Lead by retired bareback rider Josephine Demott Robinson and acrobat Zella Florence, the female performers of Barnum and Bailey Circus gathered for the first time in March of 1912 at the Madison Square Garden’s Animal Menagerie. A top representative of the Women’s Political Union, Inez Millholland, was scheduled to meet with them but chose not to come at the last minute perhaps worried it was a circus publicity stunt. The circus women were used to not being taken seriously, so they crashed the Women’s Political Union tea social being held that day and insisted that circus women deserved to be included as part of the suffrage movement.  
The WPU sent over a single representative to attend the circus meeting. WPU representative Miss Beatrice Jones was impressed by the group of moderately dressed and articulate women who assured her that despite having unusual careers and performance attire, circus women sincerely wanted to be a legitimate part of the suffrage movement. 

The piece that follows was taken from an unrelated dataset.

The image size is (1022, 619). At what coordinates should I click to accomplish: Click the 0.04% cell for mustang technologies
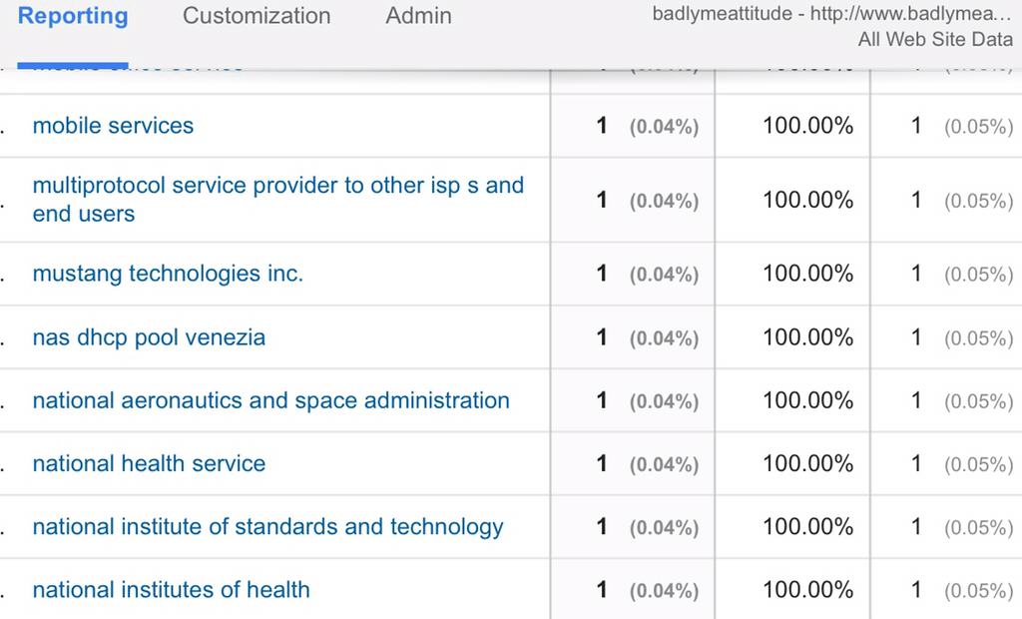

In April, 15 representatives of the newly-formed, 800-member-strong, "Suffragette Ladies of the Barnum and Bailey Circus” were formally invited to tea at the Women’s Political Union headquarters on East 29th Street. Josephine Demott Robinson recounted how she had single-handedly driven dog sleds over the mountains in the territory of Alaska and had lived alone among the natives yet was not allowed to fill out a census form unless she did it in her husband’s name. Robinson explained that circus women were skilled wage earners who traveled for their careers, often leaving small children with grandparents while on the road, and deserved equal protection and voting rights as much as any other professional woman. The WPU members felt that circus women more than proved themselves by being strong and independent women who regularly performed feats of daring and courage as well as any male performer 
The circus suffragettes were an amazing array of star performers and artists including Katie Sandwina, the Lady Hercules, who despite being 6’1” and possessing extraordinary strength, was still viewed as a paragon of femininity and womanliness.